Webhook to MongoDB?

So its a debby downer about proper SSL to Azure IOT so the question is this… Is there a way to send data to webhooks, have the webhook compile a JSON packet based off of data received and then write that data to a MongoDB without using Node-Red or some other web service. I am trying to limit the number of points of failure.


Good question.

If you do not get the direct MongoDB connection via Webhooks figured out I can help you get your data pushed into a Microsoft Azure Database, but it will cost you some money for the Azure services.

Any reason you choose MongoDB over other services?

I was using IBM Bluemix to host a NodeRed service 24/7 to catch the Photon events and then push to MongoDB but for some reason it was not very reliable.

Problem with Node-Red modules is that its photon code specific. If I spin up another photon, I need another module. I would like something dynamic so when I add 1, 50, 2000 sensors, all I need to do is point to the same webhook rather than creating separate streams in Node-Red.

Right now at the office we have xBee sensors connected to a rPi3 connected to Azure IOT and that pushes to mongoDB.

Though the pricing model is horrendous for large numbers of sensors so the only special sauce Particle truly provides is the ability to update firmware remotely. Still looking into ESP8266 and CC3200.

You can do that with the Azure setup I’m using now.

You can setup an Azure Stream Analytics job to push all incoming webhooks from an Event Hub into a single Azure Table Database.
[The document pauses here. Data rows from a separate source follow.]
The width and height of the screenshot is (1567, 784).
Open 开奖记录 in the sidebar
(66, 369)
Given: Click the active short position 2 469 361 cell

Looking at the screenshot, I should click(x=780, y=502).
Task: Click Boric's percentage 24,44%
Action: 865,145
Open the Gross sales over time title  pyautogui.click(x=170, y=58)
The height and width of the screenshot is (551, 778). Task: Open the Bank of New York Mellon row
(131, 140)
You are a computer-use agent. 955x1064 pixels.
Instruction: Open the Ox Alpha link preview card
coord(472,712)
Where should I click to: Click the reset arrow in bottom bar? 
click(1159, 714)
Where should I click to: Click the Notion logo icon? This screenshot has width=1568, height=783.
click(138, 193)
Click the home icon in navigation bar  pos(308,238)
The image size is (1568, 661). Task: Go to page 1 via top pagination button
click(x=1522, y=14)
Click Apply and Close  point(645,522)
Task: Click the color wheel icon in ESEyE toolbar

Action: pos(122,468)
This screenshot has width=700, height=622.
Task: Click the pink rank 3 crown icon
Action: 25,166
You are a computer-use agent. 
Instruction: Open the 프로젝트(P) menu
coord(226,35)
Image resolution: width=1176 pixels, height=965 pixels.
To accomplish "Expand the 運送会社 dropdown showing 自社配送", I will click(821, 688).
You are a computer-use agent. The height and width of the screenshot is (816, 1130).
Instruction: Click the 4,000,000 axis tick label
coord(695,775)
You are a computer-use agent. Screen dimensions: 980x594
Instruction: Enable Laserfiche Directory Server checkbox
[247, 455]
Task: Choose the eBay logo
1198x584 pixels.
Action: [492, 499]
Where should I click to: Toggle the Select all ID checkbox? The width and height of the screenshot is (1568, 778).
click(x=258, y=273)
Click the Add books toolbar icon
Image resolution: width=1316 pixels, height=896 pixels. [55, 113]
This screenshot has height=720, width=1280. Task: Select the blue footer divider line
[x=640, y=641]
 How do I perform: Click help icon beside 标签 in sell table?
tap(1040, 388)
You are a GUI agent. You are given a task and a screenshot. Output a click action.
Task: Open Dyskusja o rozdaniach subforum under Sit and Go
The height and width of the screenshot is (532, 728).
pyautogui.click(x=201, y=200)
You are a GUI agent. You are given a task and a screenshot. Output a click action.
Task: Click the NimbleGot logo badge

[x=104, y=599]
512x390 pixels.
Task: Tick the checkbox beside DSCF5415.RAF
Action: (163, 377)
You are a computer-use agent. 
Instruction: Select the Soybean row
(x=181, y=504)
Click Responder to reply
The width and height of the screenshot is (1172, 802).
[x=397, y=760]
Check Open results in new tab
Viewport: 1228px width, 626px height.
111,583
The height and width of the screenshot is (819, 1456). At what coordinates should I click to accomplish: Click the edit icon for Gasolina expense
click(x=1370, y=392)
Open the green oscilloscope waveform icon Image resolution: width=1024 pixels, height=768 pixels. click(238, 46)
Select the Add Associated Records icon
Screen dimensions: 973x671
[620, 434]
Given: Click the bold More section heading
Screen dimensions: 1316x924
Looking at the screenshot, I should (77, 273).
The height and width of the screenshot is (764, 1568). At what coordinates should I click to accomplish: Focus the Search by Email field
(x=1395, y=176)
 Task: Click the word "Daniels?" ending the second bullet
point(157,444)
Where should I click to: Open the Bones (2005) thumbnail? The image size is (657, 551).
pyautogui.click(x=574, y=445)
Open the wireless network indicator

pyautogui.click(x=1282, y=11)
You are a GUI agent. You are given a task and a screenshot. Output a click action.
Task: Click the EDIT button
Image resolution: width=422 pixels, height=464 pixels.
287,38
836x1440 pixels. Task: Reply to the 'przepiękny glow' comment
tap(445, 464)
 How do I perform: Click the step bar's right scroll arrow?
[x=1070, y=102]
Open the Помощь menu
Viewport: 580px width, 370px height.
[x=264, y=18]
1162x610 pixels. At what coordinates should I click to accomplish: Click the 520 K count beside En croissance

The only requirement is that you’re sending the same data to the database from all sensors.


I have 1 Photon sending a webhook that is picked up by an Azure Event Hub > Streaming Analytics > Table Database.

I have 1 - Electron emitting a webhook that is picked up by an Azure Event Hub > Streaming Analytics > Table Database.

Each webhook received is databased along with the Device ID, Group Name, etc. so I can then go and query the database for exactly the device and data I’m looking for.

I could add 1000 more Photons and still push that data into the same single database.

Is that what you’re looking for?

What kind of update frequency are you needing?

Ultimate goal:

-Generic webhook to read Key value pairs from each photon like:


-Webhook parses this to a specific JSON string, timeStamp UTC, and insert to mongoDB tables located on mLab.

-Each photo will post data every 15-30 seconds

-Do this in a cost effective manner to bypass the huge monthly recurring costs. $250 a month for 1K devices is a lot especially if you sell the hardware without a service contract. Replicating all this on Azure is much cheaper but again, I lose the autoupdate for firmware. I guess I can do a work around and create multiple accounts for 25 each… but thats a pain in the ass…

If you do this with Azure like I am you can still do the firmware updates via Particle.

Some guys on here have built scripts to auto update firmware for a list of devices without having to do it manually or having to put them all under a product collection in Particle which I think is where you’re getting the $250 monthly price tag from.

Using Azure to database sensor readings four times a min will end up costing you a decent amount of money once you scale to more than just a few devices. The most expensive service using Azure to do this is the Stream Analytics service.

To Database 32,211 webhooks that are 200 bytes long into an Azure Table Database it cost me:

$8.26 for the Streaming Analytics which pushes the webhook data from the EventHub into the Database.
$5.00 approx for the Event Hub’s service which receives the webhooks sent from the Particle Cloud.
$0.05 for the Azure Table Database.

This is pricing based on a free account, not sure if it’s cheaper in a different grade of paid service.

It all adds up rather quickly.

What I like about Azure is that you can work with all this gathered data using Microsoft Power BI which is something Amazon AWS does not have, or if they do it’s not near as good.

Amazon AWS may be cheaper I’m not sure, but others on the forum are pushing data the same way to the AWS service. I’ll assume the pricing and cost are similar when compared to Azure, but I’m not sure.

If TLS was supported on the Photon could we just push directly into an AWS database?